Recently, the American Medical Association (AMA) published the Overdose Epidemic Report 2023, outlining actions that have been taken by physicians to help end the opioid overdose and death epidemic, as well as what still needs to be done.
The report starts out by noting that “the drug-related overdose epidemic is deadlier than ever,” even as opioid prescriptions decreased for the 13th consecutive year. This is because overdose and death related to illicitly manufactured fentanyl, methamphetamine, and cocaine increased while xylazine and other toxic synthetic adulterants pose new challenges.
The AMA also notes that while the AMA Substance Use and Pain Care Task Force continues to “advance evidence-based recommendations for policymakers and physicians” to help end the opioid epidemic, “positive strides are hindered by a lack of meaningful implementation and enforcement of policies that support affordable, accessible and evidence-backed care for patients with substance use disorders, pain or those needing harm reduction services like naloxone, syringes and fentanyl test strips.” AMA further states that it is “Black and Brown communities, pregnant individuals, and youth” that are disproportionately impacted and dying at increased rates compared to other population groups.

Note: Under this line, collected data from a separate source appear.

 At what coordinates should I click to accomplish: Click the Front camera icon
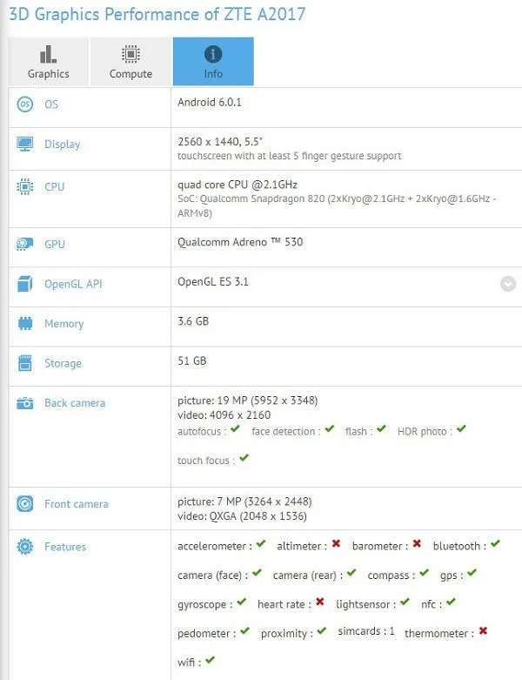tap(24, 504)
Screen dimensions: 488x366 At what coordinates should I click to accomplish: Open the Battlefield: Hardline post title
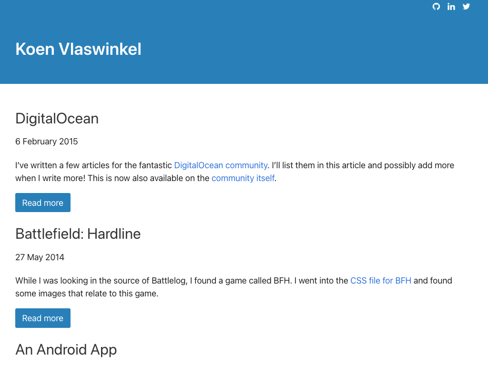[x=78, y=234]
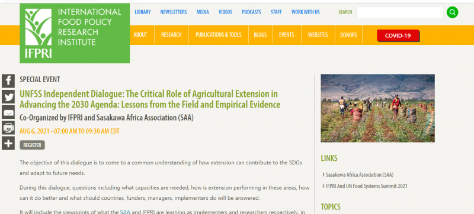
Task: Click into the search input field
Action: pyautogui.click(x=400, y=12)
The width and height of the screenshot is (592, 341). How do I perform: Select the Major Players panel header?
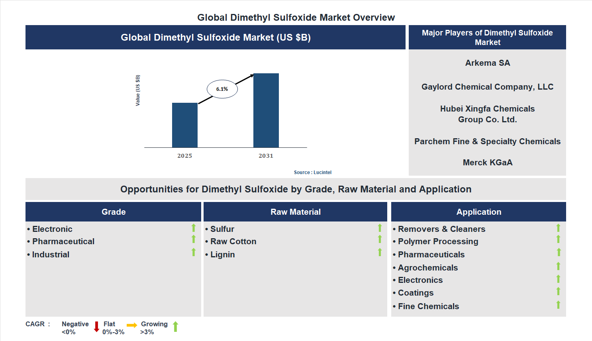click(487, 37)
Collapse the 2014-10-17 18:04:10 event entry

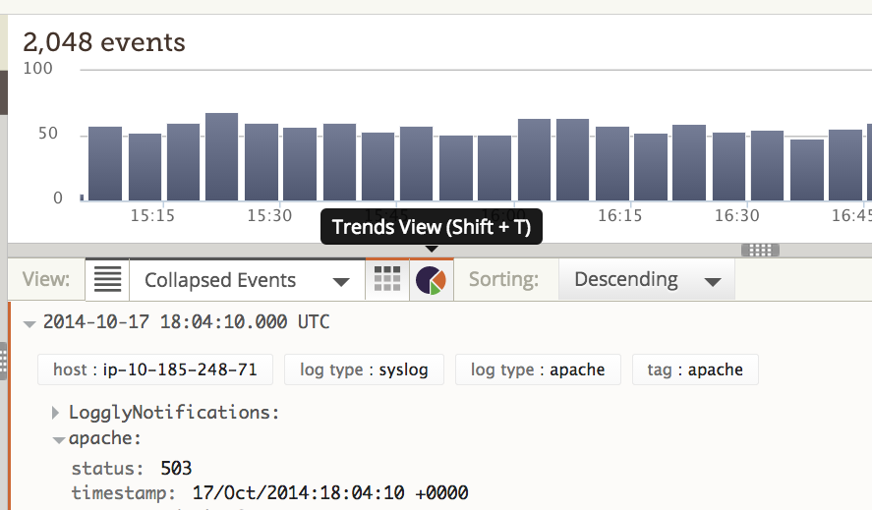[29, 323]
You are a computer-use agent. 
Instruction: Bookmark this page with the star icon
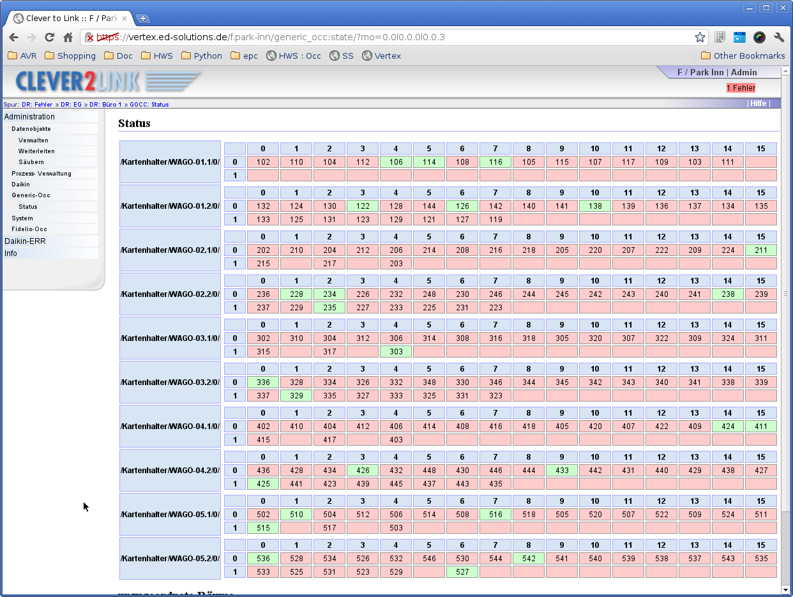tap(700, 37)
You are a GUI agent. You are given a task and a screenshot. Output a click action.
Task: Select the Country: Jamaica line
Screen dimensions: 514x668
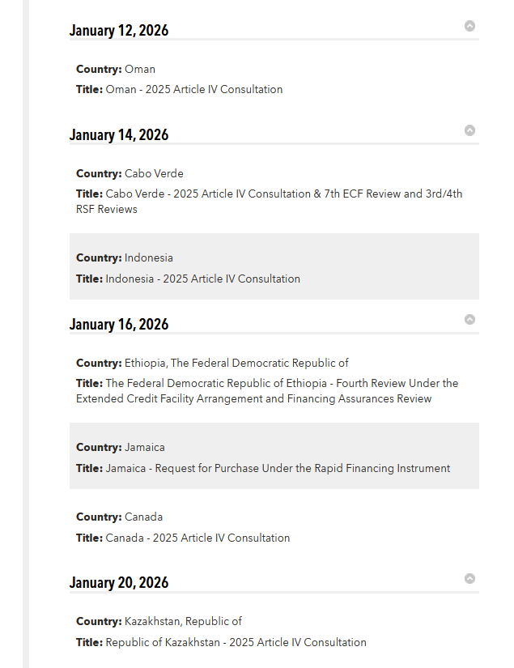point(121,448)
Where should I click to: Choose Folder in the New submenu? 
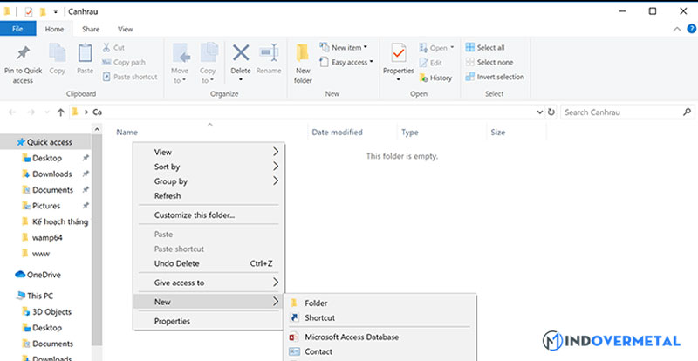(316, 303)
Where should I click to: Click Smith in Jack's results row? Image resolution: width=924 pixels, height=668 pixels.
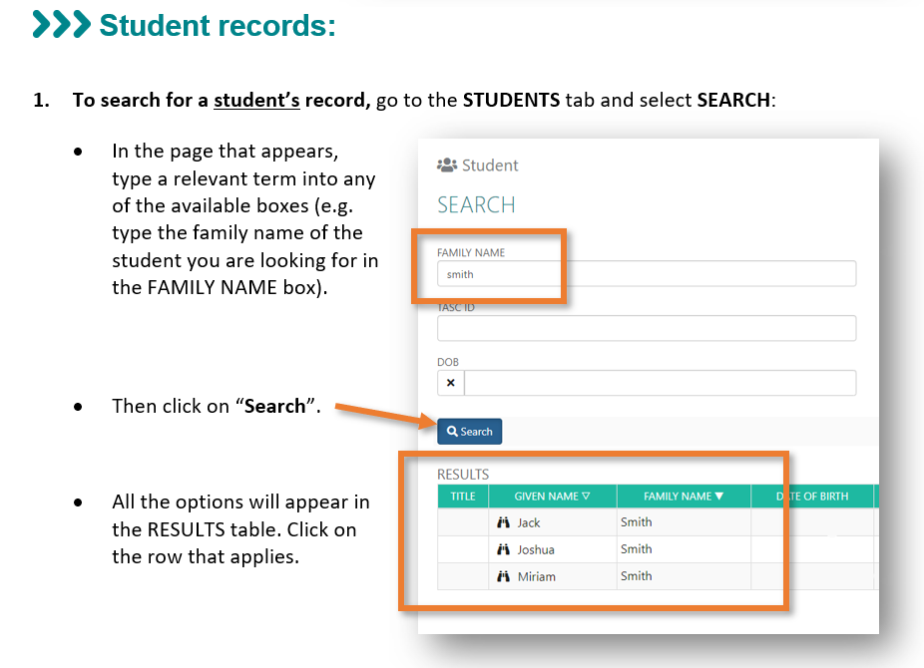(x=637, y=522)
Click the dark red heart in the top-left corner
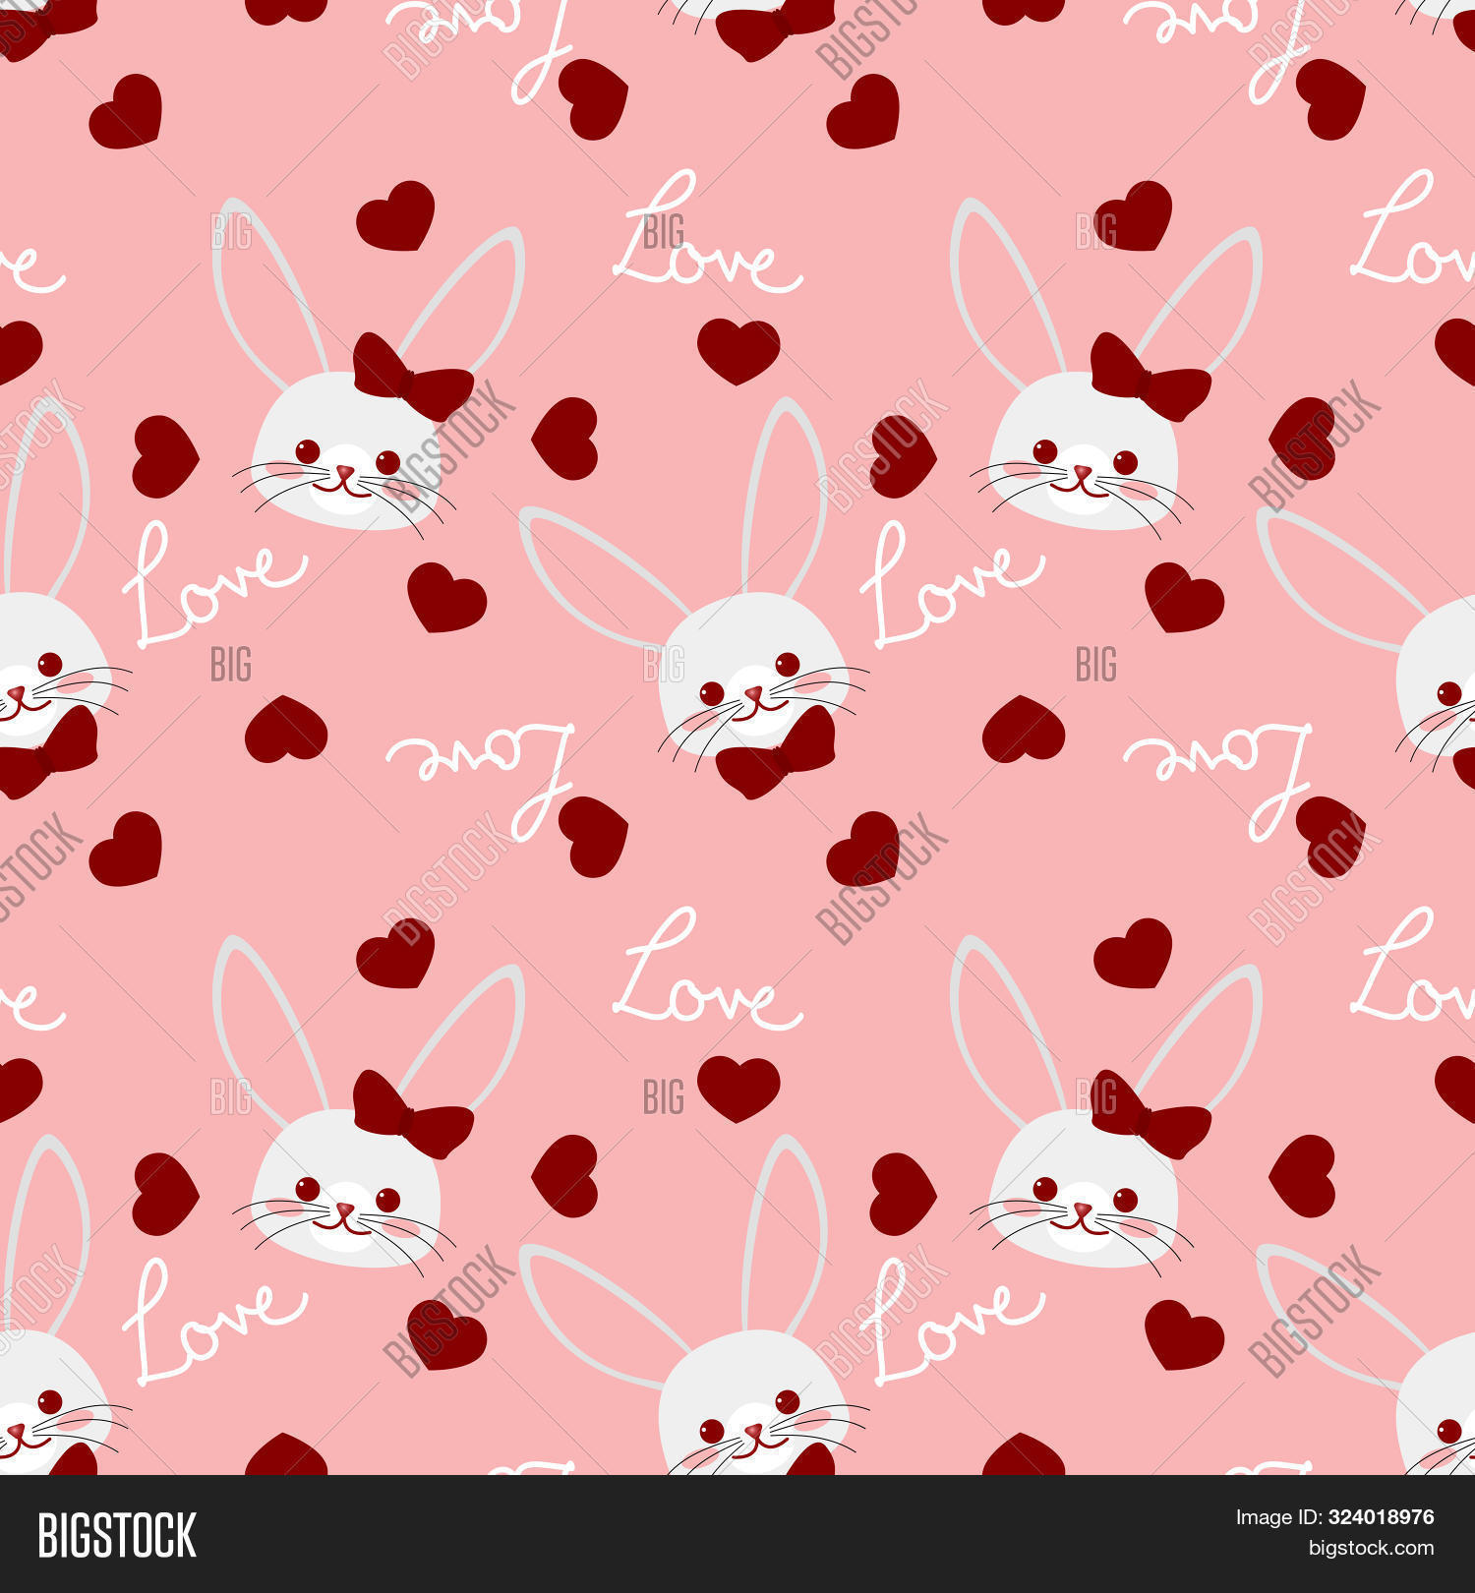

The report acknowledges that physicians and other health care professionals have greatly reduced opioid prescribing in nearly every state – by almost 50% on a national level and that state prescription drug monitoring programs (PDMPs) are used in every state. However, reductions in opioid prescribing have not led to fewer drug-related mortality cases, “primarily due to illicitly manufactured fentanyl, fentanyl analogs, stimulants and other substances.”
What Else Can Be Done?
The AMA encourages all states to decriminalize drug checking supplies that test for illicit fentanyl and other adulterants, such as fentanyl test strips, as well as reform Good Samaritan statutes to protect those who overdose or those who seek help during an overdose event. Additionally, the AMA continues to urge physicians to educate patients on naloxone and prescribe it to patients who are at risk of overdose. The AMA believes that through increased access to evidence-based treatment, outcomes will be improved and mortality reduced.
The AMA also notes that there are still data gaps that limit the ability to pursue evidence-based public health outcomes and that despite state, national, and federal stakeholders working together to improve surveillance efforts, the efforts tend to lag “several months behind current data trends.”
The AMA makes several recommendations at the conclusion of the report, including the need to remove barriers to evidence-based care for patients with a substance use disorder and as well as remove barriers to medications for opioid use disorders and treatment for substance use disorders and co-occurring mental illness in the jails and prisons throughout the country. The AMA also recommends that systems be developed and implemented to collect timely, adequate, and standardized data to help identify at-risk populations, better understand polysubstance drug use, and implement public health interventions that address removing structural and racial inequities.